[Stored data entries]
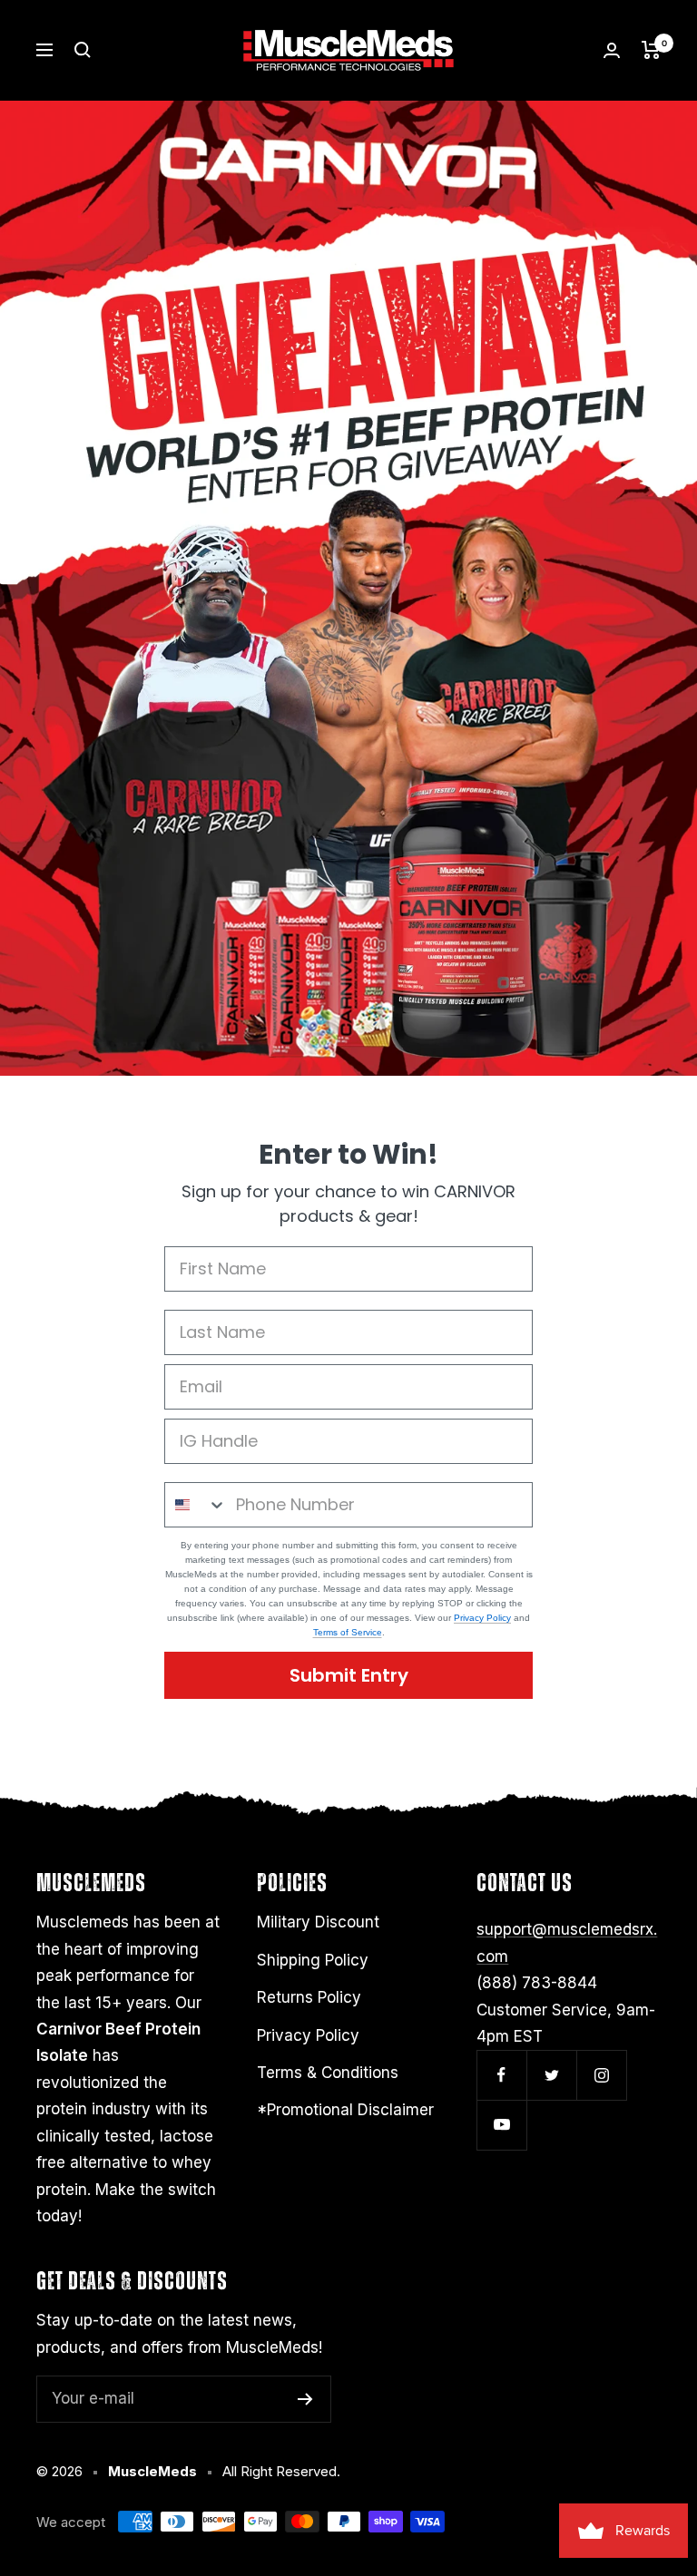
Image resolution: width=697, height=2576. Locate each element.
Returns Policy (309, 1997)
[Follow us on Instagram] (601, 2075)
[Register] (305, 2399)
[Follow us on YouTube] (501, 2125)
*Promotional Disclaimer (345, 2110)
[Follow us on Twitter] (551, 2075)
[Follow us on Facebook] (501, 2075)
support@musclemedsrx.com (566, 1942)
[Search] (82, 50)
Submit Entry (349, 1675)
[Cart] (651, 50)
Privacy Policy (482, 1618)
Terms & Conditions (327, 2073)
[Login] (612, 50)
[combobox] (196, 1505)
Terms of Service (347, 1632)
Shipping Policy (312, 1960)
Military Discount (318, 1922)
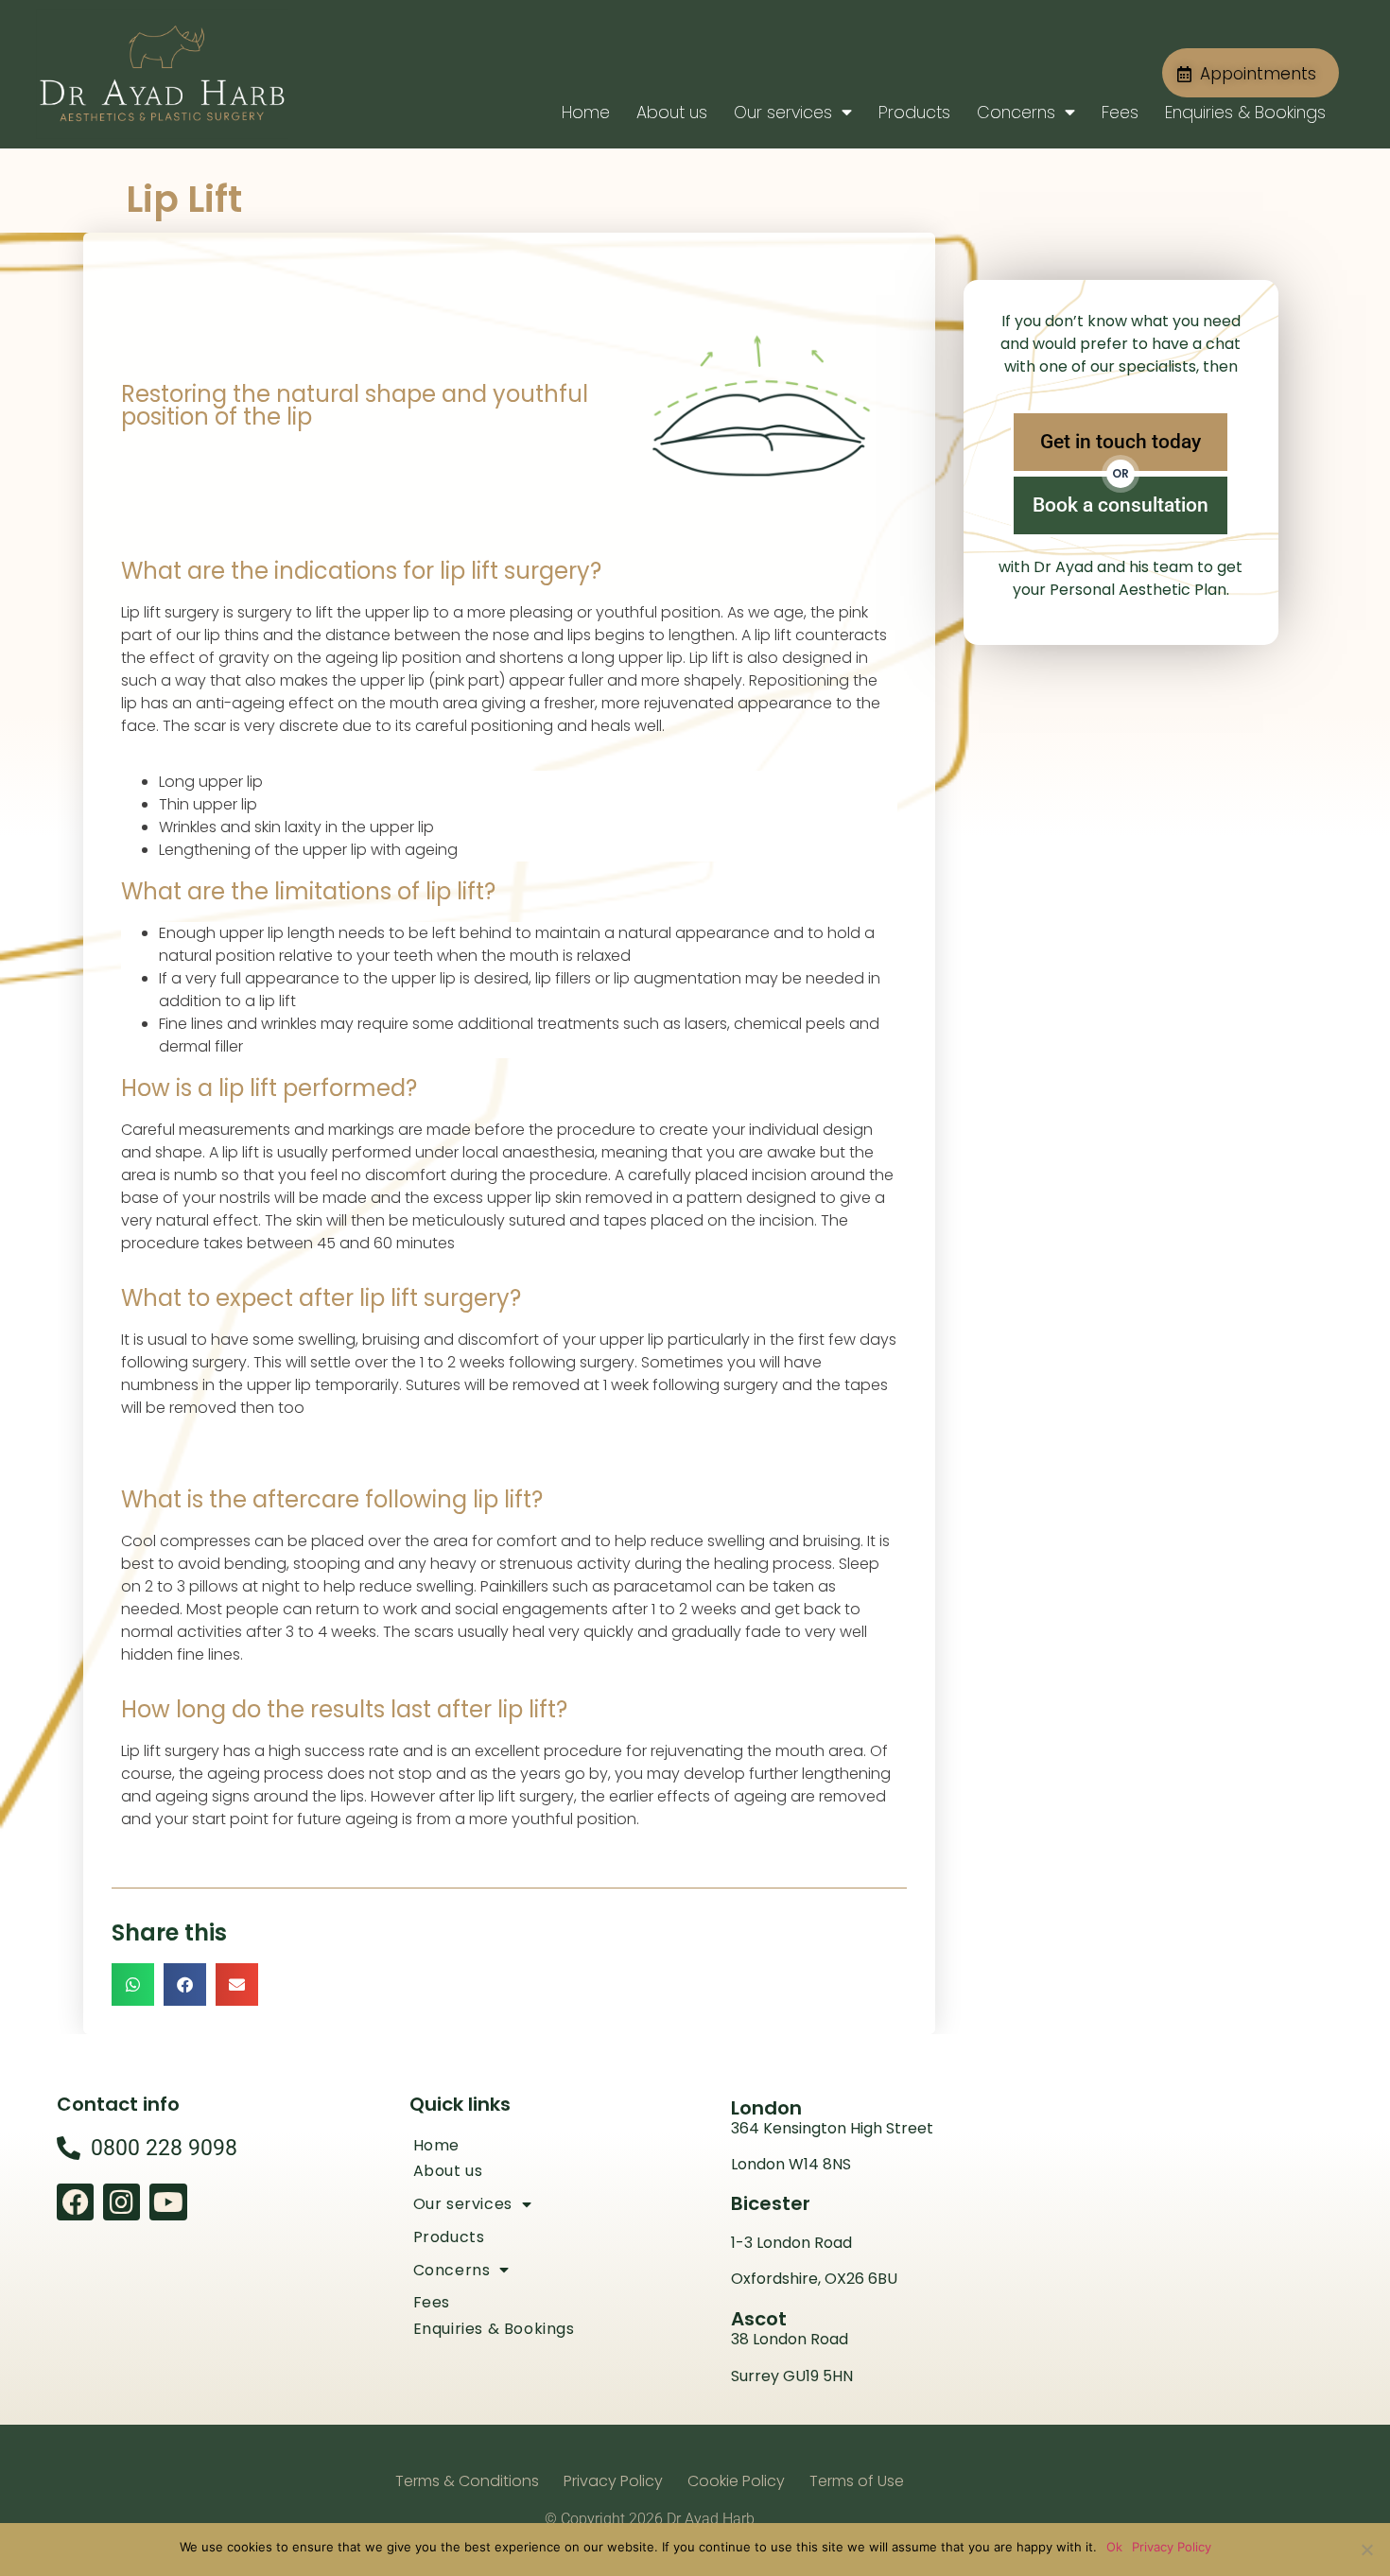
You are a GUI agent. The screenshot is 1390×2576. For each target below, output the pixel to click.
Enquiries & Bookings (1245, 112)
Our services (783, 112)
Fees (1120, 112)
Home (586, 112)
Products (914, 112)
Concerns (1016, 112)
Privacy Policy (1171, 2546)
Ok (1114, 2546)
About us (671, 112)
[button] (133, 1984)
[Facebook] (75, 2202)
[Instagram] (121, 2202)
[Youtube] (167, 2202)
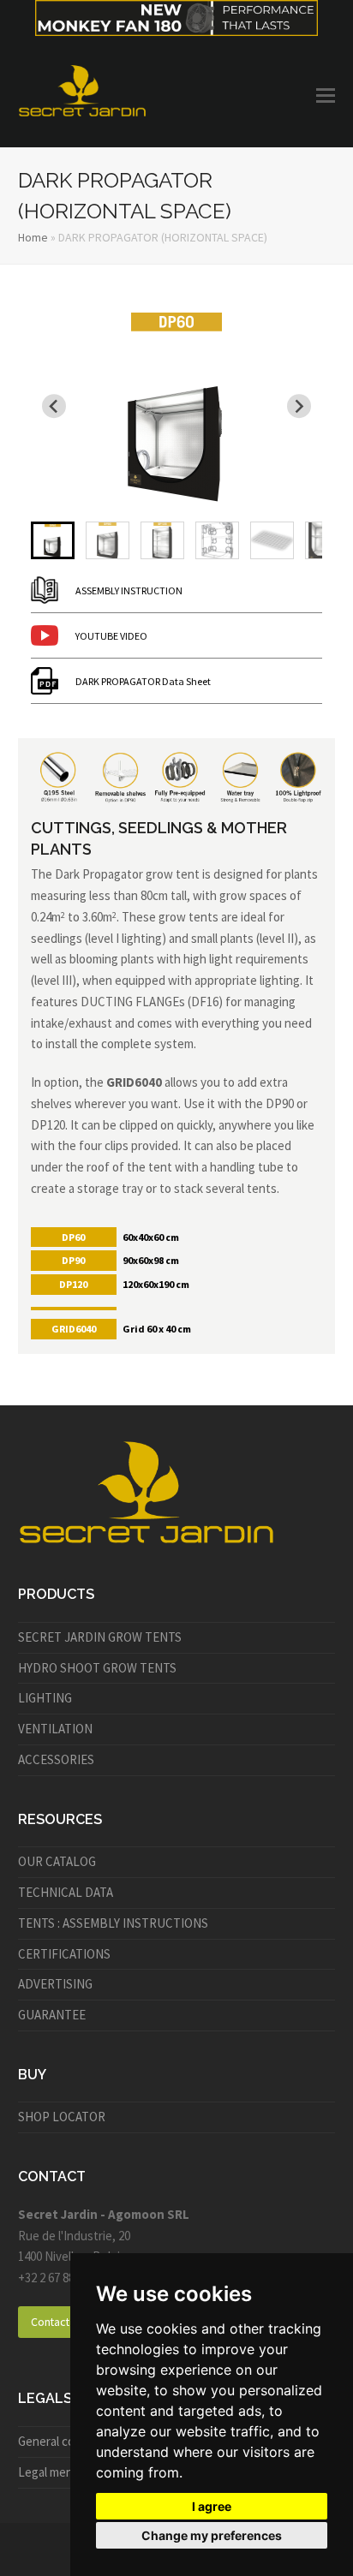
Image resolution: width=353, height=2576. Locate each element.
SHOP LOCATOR (61, 2116)
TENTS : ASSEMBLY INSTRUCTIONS (113, 1923)
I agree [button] (211, 2506)
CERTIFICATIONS (64, 1954)
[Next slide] (299, 407)
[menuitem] (53, 540)
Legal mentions (59, 2472)
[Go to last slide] (54, 407)
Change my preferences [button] (211, 2535)
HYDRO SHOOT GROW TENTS (97, 1668)
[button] (325, 95)
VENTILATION (55, 1728)
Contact (50, 2321)
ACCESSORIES (56, 1759)
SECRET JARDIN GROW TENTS (100, 1637)
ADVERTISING (55, 1984)
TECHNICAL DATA (65, 1892)
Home (33, 237)
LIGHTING (45, 1698)
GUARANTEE (52, 2015)
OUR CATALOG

_WHAT IS REQUIRED_.
Where a line of the records above holds the word "Image", copy that line.

_TASK RESULT_.
Image resolution: width=697, height=2576. Locate each element.
Image resolution: width=353, height=2576. Locate each element.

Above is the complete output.